Extracted data entries

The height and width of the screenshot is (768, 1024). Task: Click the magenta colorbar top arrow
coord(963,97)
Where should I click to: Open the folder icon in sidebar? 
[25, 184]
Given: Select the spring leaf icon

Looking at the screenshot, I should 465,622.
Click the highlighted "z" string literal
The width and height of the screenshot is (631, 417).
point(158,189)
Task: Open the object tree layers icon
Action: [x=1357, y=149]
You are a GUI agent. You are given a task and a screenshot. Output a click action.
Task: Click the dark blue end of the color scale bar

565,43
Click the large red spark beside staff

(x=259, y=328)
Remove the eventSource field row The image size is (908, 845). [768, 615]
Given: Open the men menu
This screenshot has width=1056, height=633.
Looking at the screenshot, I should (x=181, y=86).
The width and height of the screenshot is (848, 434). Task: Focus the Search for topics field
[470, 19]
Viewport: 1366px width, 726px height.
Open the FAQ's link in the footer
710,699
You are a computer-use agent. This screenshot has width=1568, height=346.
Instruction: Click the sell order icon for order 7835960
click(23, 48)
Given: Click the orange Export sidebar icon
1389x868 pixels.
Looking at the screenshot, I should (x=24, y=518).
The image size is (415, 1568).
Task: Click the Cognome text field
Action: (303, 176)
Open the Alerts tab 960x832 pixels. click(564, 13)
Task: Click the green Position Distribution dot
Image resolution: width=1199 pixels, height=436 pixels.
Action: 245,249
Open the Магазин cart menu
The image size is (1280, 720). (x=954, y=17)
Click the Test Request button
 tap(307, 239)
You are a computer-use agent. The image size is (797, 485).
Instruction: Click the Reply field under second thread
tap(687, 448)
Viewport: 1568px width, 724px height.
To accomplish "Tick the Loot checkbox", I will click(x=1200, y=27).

▶ **Goal**
Convert the records above into a Markdown table with the columns "Row" and "Line," numbering each non-blank line in order and omitting blank lines.

▶ **Finished answer**
| Row | Line |
|---|---|
| 1 | The height and width of the screenshot is (768, 1024). Task: Click the magenta colorbar top arrow |
| 2 | coord(963,97) |
| 3 | Where should I click to: Open the folder icon in sidebar?  |
| 4 | [25, 184] |
| 5 | Given: Select the spring leaf icon |
| 6 | Looking at the screenshot, I should 465,622. |
| 7 | Click the highlighted "z" string literal |
| 8 | The width and height of the screenshot is (631, 417). |
| 9 | point(158,189) |
| 10 | Task: Open the object tree layers icon |
| 11 | Action: [x=1357, y=149] |
| 12 | You are a GUI agent. You are given a task and a screenshot. Output a click action. |
| 13 | Task: Click the dark blue end of the color scale bar |
| 14 | 565,43 |
| 15 | Click the large red spark beside staff |
| 16 | (x=259, y=328) |
| 17 | Remove the eventSource field row The image size is (908, 845). [768, 615] |
| 18 | Given: Open the men menu |
| 19 | This screenshot has width=1056, height=633. |
| 20 | Looking at the screenshot, I should (x=181, y=86). |
| 21 | The width and height of the screenshot is (848, 434). Task: Focus the Search for topics field |
| 22 | [470, 19] |
| 23 | Viewport: 1366px width, 726px height. |
| 24 | Open the FAQ's link in the footer |
| 25 | 710,699 |
| 26 | You are a computer-use agent. This screenshot has width=1568, height=346. |
| 27 | Instruction: Click the sell order icon for order 7835960 |
| 28 | click(23, 48) |
| 29 | Given: Click the orange Export sidebar icon |
| 30 | 1389x868 pixels. |
| 31 | Looking at the screenshot, I should (x=24, y=518). |
| 32 | The image size is (415, 1568). |
| 33 | Task: Click the Cognome text field |
| 34 | Action: (303, 176) |
| 35 | Open the Alerts tab 960x832 pixels. click(564, 13) |
| 36 | Task: Click the green Position Distribution dot |
| 37 | Image resolution: width=1199 pixels, height=436 pixels. |
| 38 | Action: 245,249 |
| 39 | Open the Магазин cart menu |
| 40 | The image size is (1280, 720). (x=954, y=17) |
| 41 | Click the Test Request button |
| 42 |  tap(307, 239) |
| 43 | You are a computer-use agent. The image size is (797, 485). |
| 44 | Instruction: Click the Reply field under second thread |
| 45 | tap(687, 448) |
| 46 | Viewport: 1568px width, 724px height. |
| 47 | To accomplish "Tick the Loot checkbox", I will click(x=1200, y=27). |